STORED RECORDS »
<<<<
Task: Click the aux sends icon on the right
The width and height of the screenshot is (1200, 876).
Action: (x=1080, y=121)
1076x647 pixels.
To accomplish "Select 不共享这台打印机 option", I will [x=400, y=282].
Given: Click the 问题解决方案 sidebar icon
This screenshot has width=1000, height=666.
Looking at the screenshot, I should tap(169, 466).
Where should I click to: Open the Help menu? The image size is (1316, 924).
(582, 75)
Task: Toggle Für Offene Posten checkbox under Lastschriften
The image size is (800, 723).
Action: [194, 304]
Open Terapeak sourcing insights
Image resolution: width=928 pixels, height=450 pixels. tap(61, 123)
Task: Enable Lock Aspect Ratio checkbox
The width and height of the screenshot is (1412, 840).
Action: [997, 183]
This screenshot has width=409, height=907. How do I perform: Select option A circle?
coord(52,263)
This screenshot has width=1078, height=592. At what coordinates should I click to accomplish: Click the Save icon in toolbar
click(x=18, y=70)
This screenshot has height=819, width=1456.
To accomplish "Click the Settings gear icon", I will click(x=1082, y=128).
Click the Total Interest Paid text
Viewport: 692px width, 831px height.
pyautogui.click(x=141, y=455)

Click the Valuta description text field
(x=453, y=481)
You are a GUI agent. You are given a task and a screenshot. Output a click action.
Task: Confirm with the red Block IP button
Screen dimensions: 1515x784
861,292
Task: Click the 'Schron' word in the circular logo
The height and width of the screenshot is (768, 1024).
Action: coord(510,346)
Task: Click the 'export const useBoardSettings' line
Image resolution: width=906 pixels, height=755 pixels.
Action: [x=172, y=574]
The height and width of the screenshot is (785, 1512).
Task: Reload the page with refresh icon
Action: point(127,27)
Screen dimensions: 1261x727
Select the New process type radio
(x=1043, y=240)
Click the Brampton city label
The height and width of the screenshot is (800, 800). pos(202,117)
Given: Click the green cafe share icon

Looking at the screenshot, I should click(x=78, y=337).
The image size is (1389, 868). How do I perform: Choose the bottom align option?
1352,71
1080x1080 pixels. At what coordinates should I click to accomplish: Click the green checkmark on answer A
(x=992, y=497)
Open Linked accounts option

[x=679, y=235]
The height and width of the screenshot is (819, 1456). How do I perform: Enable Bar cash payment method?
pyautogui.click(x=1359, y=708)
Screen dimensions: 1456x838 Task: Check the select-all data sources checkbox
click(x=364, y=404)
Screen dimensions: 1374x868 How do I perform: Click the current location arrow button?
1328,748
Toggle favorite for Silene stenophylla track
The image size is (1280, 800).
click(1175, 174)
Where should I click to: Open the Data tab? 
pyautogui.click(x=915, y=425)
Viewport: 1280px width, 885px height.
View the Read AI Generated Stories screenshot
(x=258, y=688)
>>>>
GIVEN TASK » Filter the entries above and copy out every line in which the word "pixels" appears.

FINAL RESULT »
1076x647 pixels.
Image resolution: width=928 pixels, height=450 pixels. tap(61, 123)
Image resolution: width=906 pixels, height=755 pixels.
1080x1080 pixels. At what coordinates should I click to accomplish: Click the green checkmark on answer A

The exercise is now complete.